Le délégué du gouvernement soulève l'irrecevabilité de la demande pour défaut d'intérêt dans le chef de la demanderesse au motif que celle-ci réside actuellement en Belgique, de sorte qu'elle n'aurait aucun intérêt à solliciter une carte d'identité d'étranger lui permettant de résider au Luxembourg.

Ce moyen est à rejeter, étant donné qu'il ressort clairement de l'exposé des faits que Madame …. a déménagé en Belgique suite au refus de la délivrance d'une carte d'identité par les autorités luxembourgeoises et qu'elle compte y retourner en cas de succès de sa demande.

Le délégué du gouvernement soulève encore l'irrecevabilité de la demande au motif que le refus de la carte d'identité constitue une décision négative à l'égard de laquelle un sursis à exécution ne se conçoit pas.
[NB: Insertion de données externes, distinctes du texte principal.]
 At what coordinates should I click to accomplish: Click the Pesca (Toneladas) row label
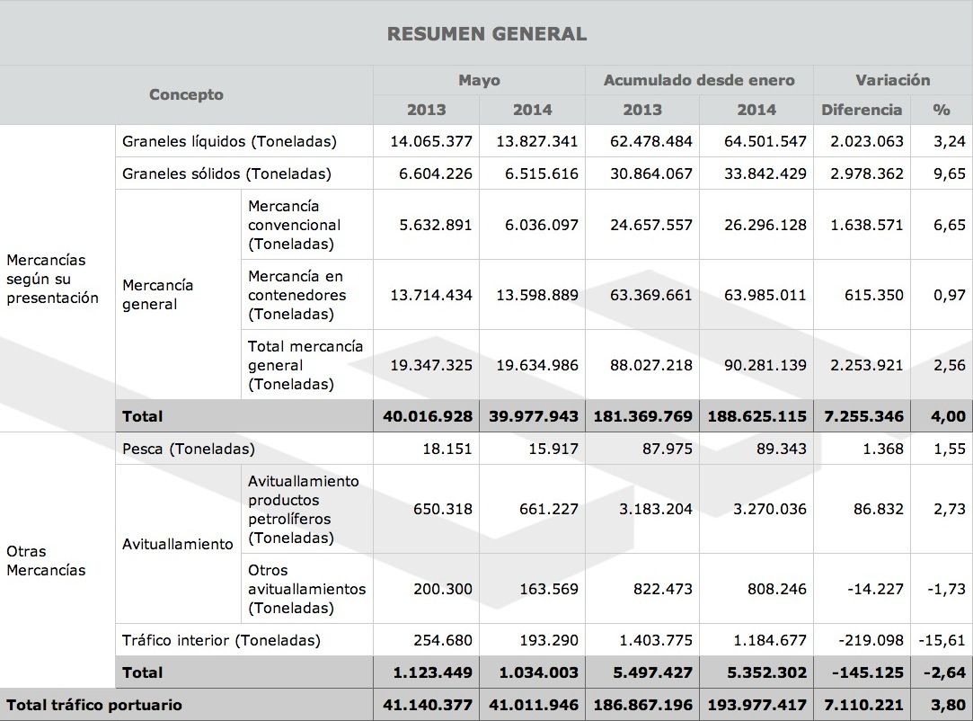click(x=189, y=449)
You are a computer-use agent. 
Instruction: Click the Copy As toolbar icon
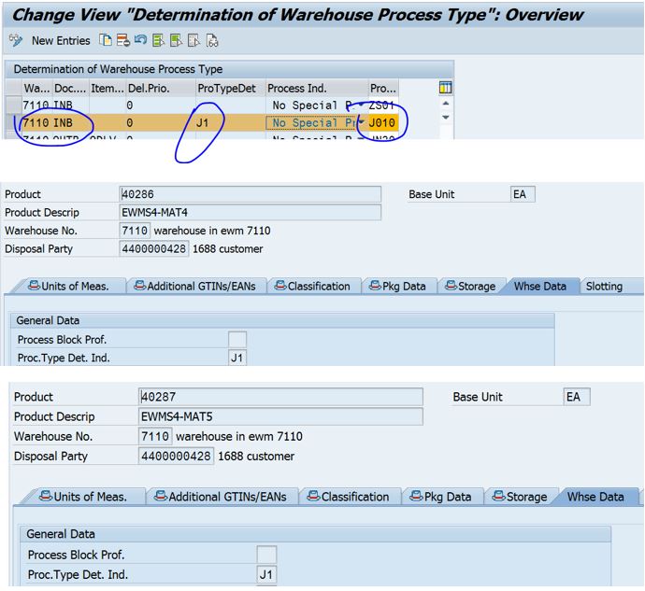click(106, 41)
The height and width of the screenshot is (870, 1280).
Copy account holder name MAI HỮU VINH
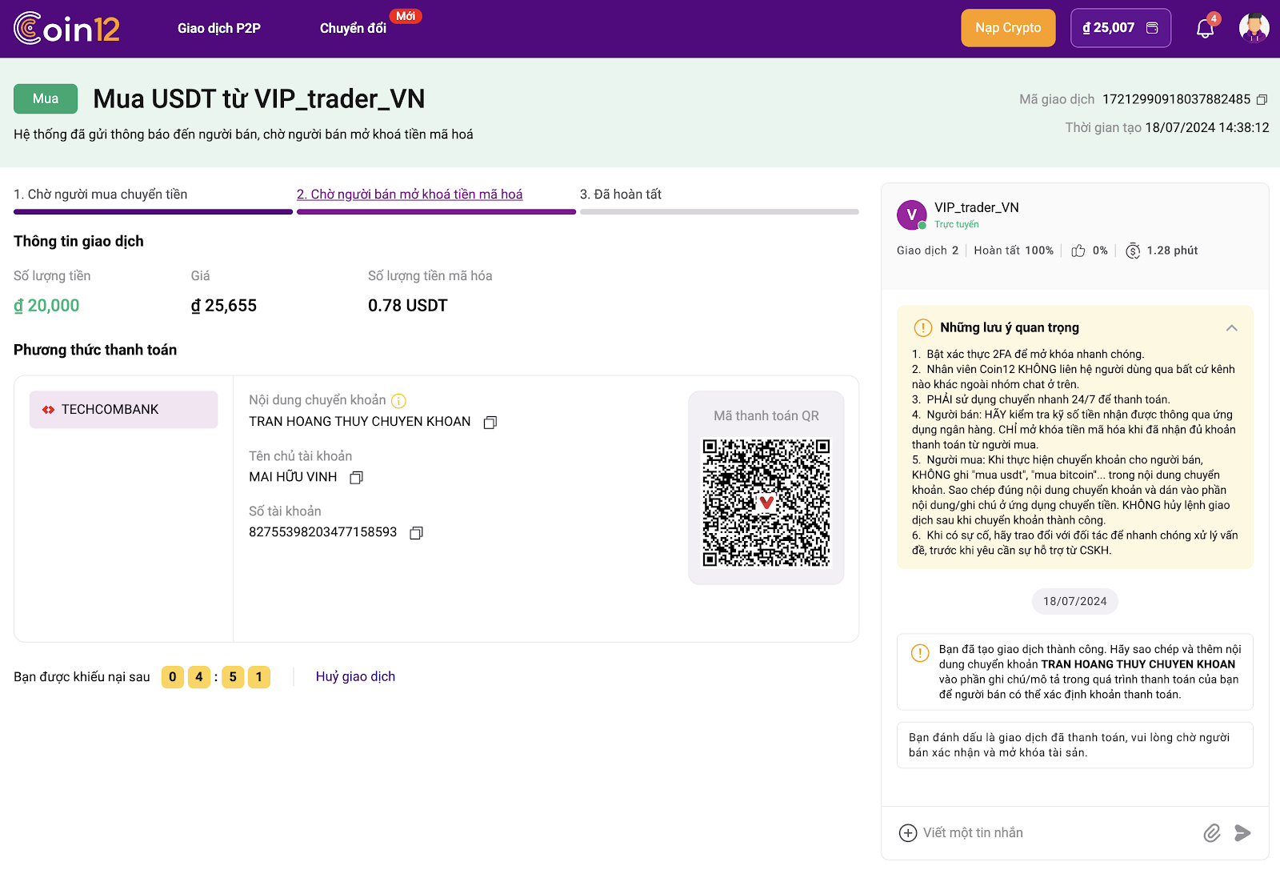point(357,477)
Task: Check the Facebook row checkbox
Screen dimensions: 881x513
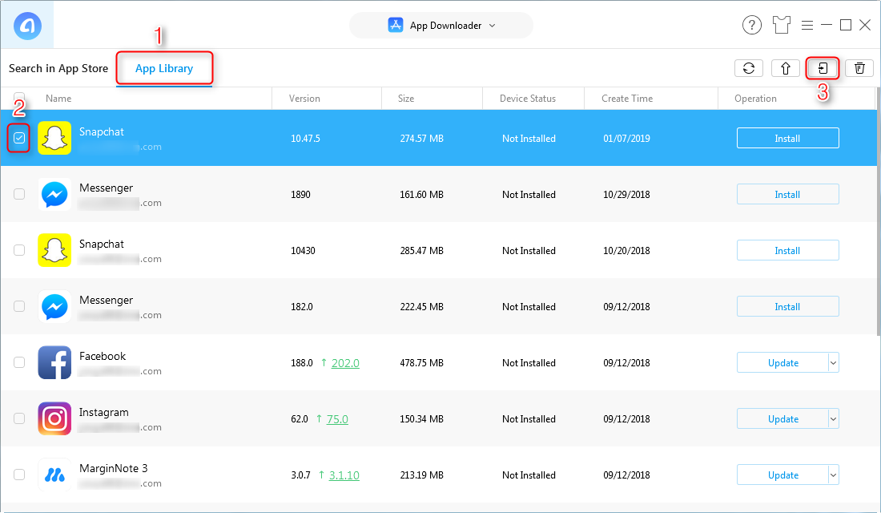Action: [19, 362]
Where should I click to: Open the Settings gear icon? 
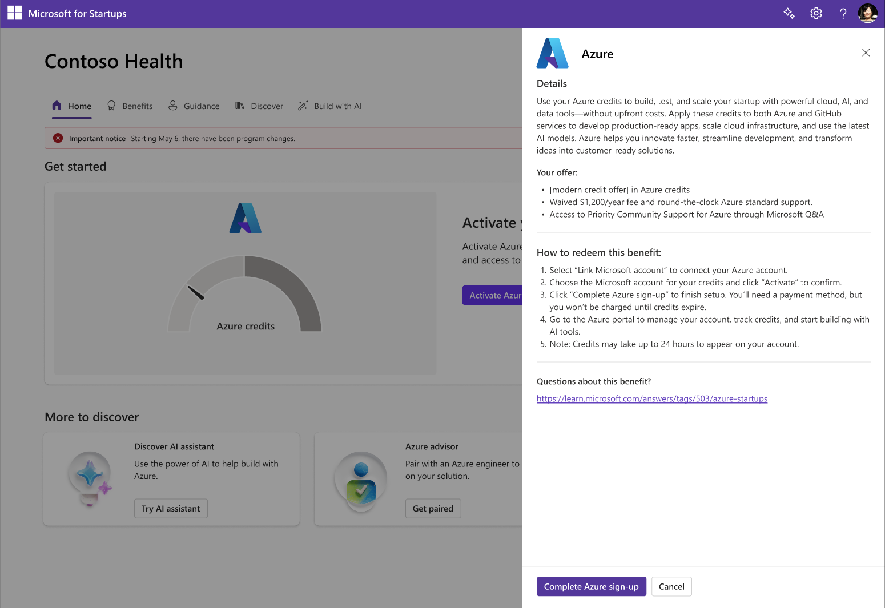pos(816,13)
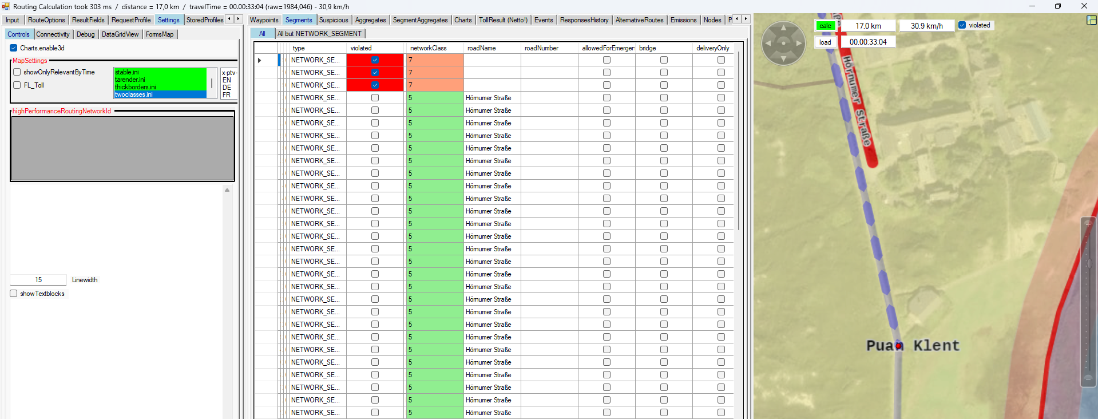This screenshot has height=419, width=1098.
Task: Disable the Charts.enable3d checkbox
Action: (14, 48)
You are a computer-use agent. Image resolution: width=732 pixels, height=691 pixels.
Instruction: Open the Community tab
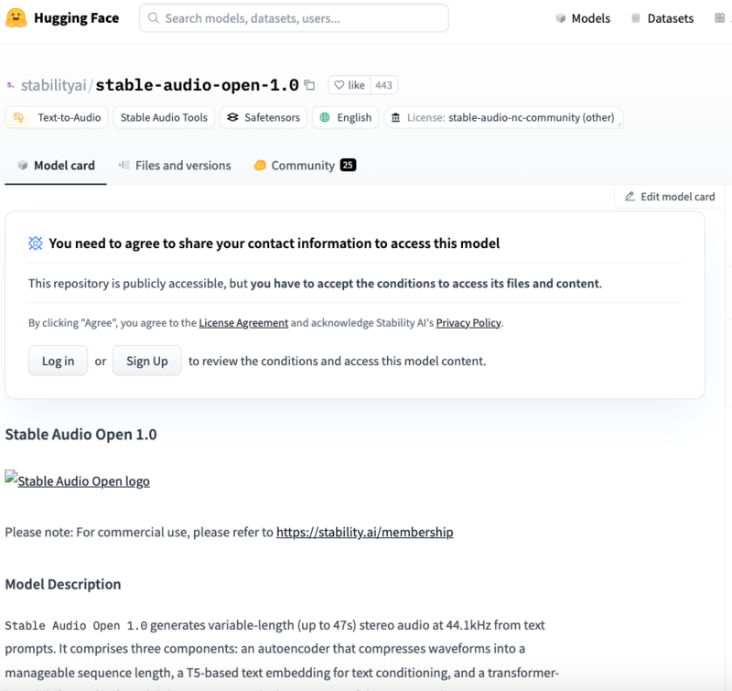pos(303,166)
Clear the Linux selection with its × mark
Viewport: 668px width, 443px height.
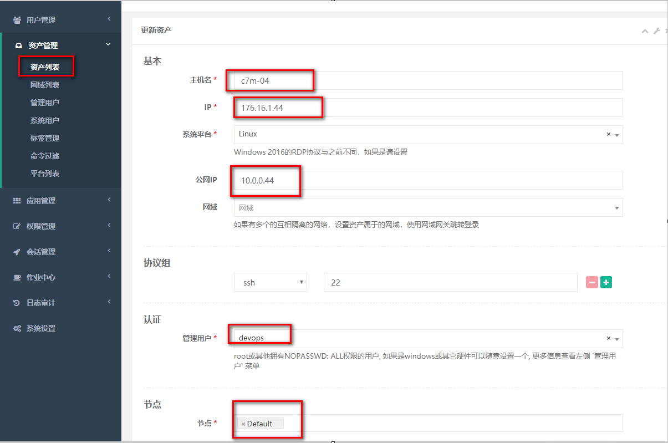(x=608, y=134)

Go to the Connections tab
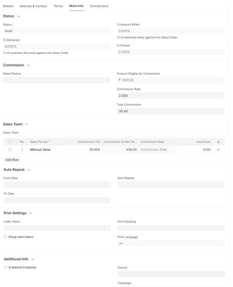99,6
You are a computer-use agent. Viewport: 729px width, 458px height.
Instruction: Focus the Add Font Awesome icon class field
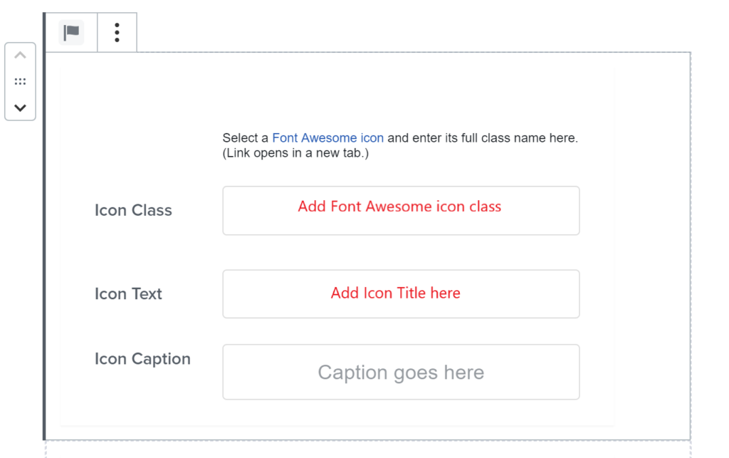(401, 211)
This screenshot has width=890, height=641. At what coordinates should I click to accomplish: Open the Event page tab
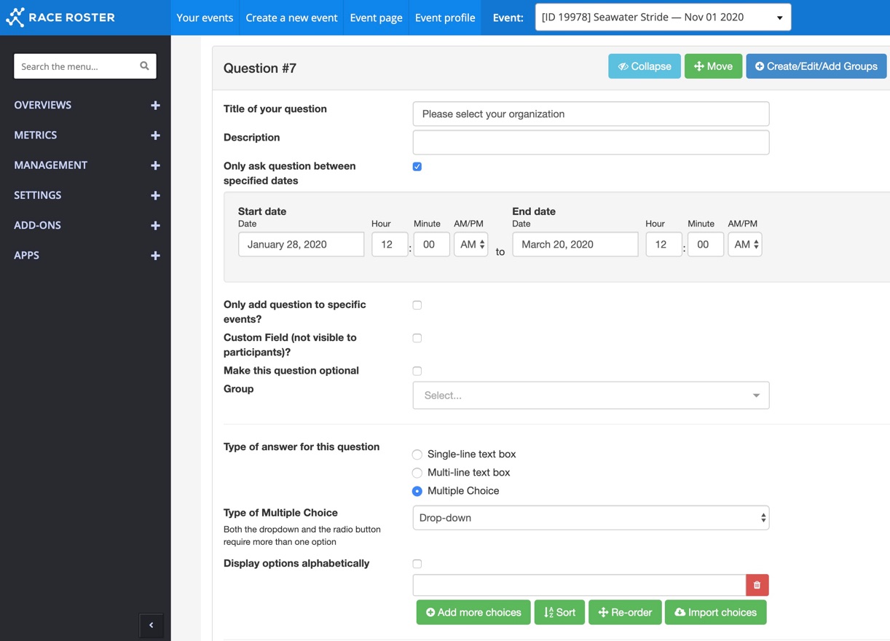point(376,17)
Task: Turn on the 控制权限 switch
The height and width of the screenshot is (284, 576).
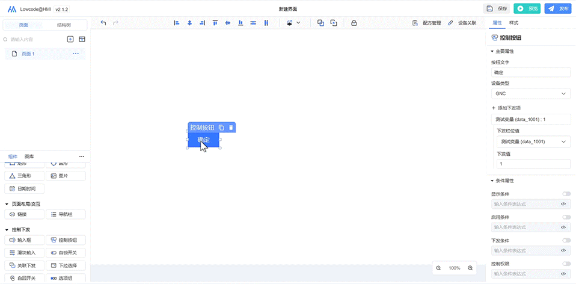Action: tap(566, 264)
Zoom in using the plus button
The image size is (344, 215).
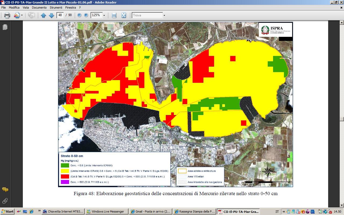pyautogui.click(x=86, y=15)
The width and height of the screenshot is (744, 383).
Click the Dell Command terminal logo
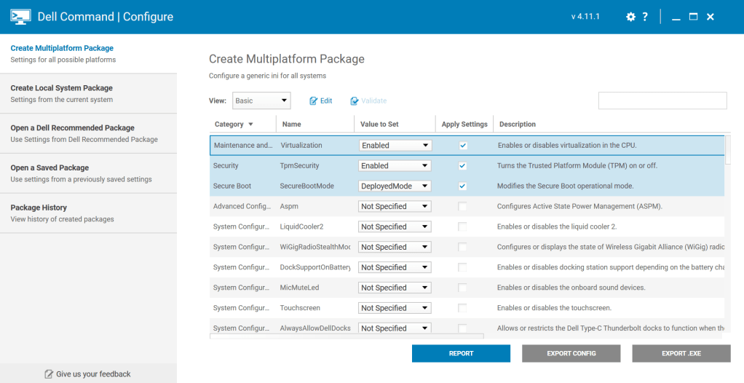[20, 17]
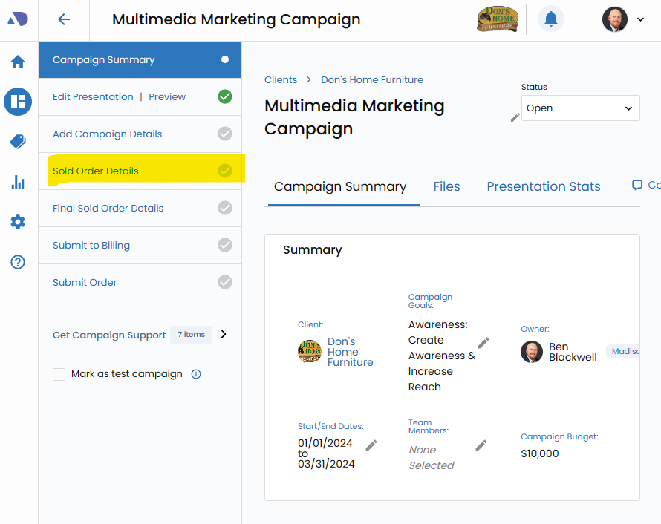Open the settings gear icon
The width and height of the screenshot is (661, 524).
[18, 222]
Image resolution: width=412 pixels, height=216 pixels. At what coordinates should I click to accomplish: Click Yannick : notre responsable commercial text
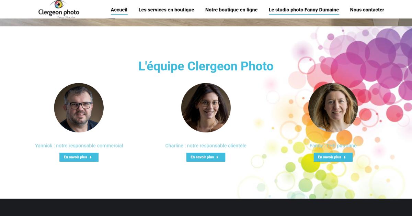[x=79, y=146]
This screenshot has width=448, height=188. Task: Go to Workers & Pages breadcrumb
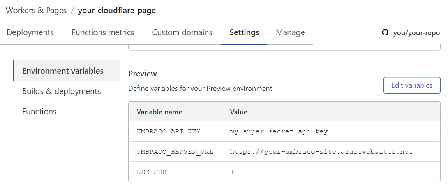(36, 11)
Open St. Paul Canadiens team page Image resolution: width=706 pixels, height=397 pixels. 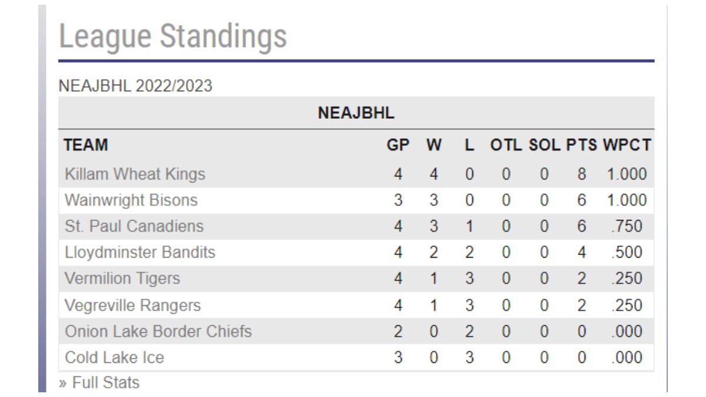pos(134,226)
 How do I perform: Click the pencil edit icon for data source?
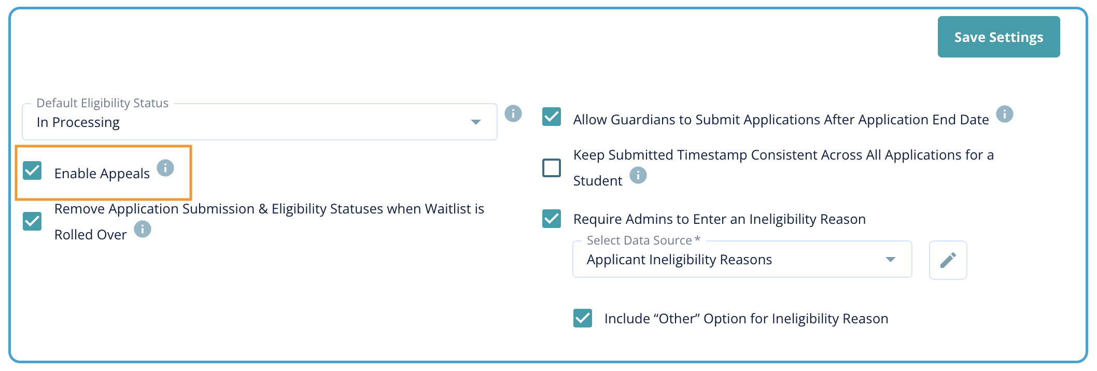click(x=948, y=260)
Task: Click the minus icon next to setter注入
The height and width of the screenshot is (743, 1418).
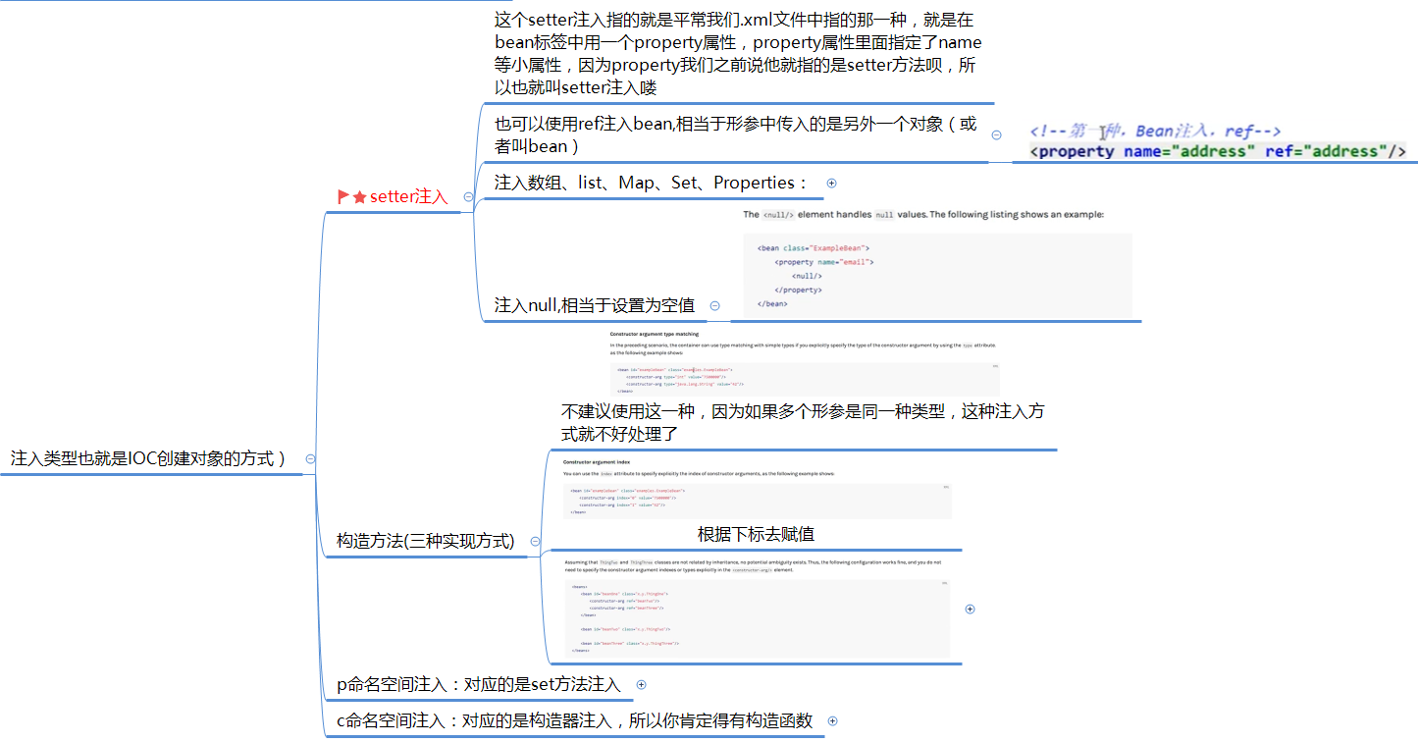Action: (x=468, y=196)
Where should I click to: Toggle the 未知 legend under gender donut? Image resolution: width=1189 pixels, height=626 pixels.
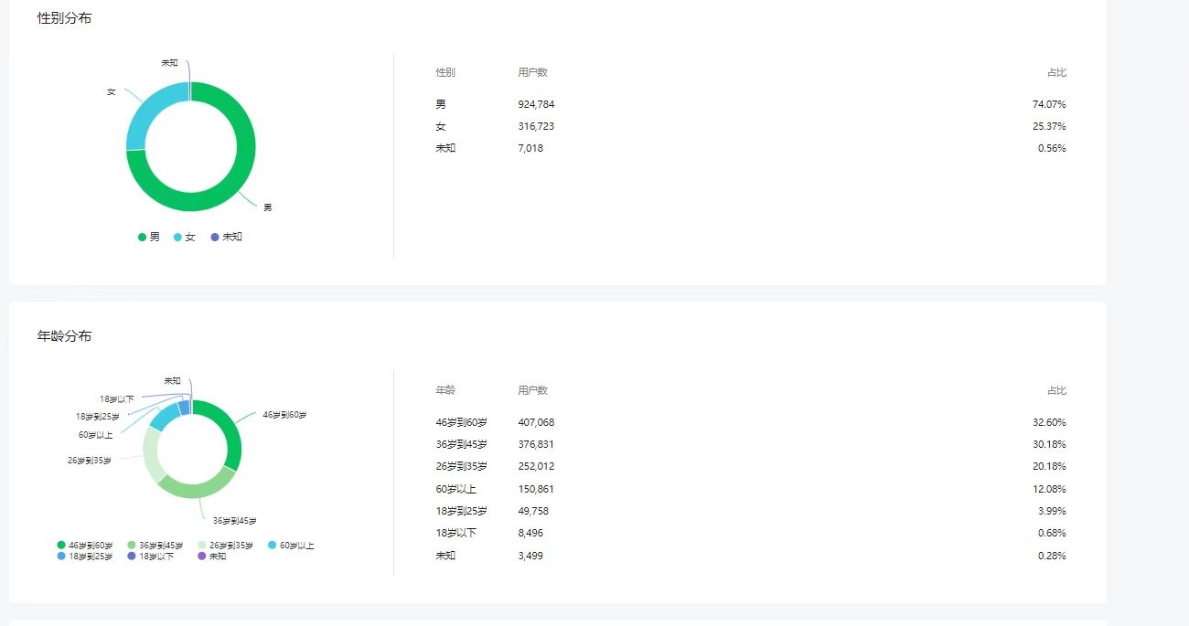click(x=226, y=237)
Il est vrai qu'une décision administrative négative qui ne modifie pas une situation de fait ou de droit antérieure ne saurait faire l'objet d'une mesure de sursis à exécution. Tel est le cas d'une décision de refus de délivrance d'une carte d'identité.

Une telle mesure est en revanche susceptible de faire l'objet d'une mesure de sauvegarde.

Il se dégage de l'exposé des motifs de la requête en sursis à exécution que Madame ….

entend pouvoir résider au Luxembourg en attendant la solution de son recours au fond. Dans ce sens la demande tend à l'institution d'une mesure de sauvegarde tendant à lui conférer ce 3 droit. Il y a lieu de relever, dans ce contexte, qu'elle invoque non seulement l'article 11 de la loi modifiée du 21 juin 1999 portant règlement de procédure devant les juridictions administratives, relative au sursis à exécution, mais également l'article 12 prévoyant l'institution de mesures de sauvegarde.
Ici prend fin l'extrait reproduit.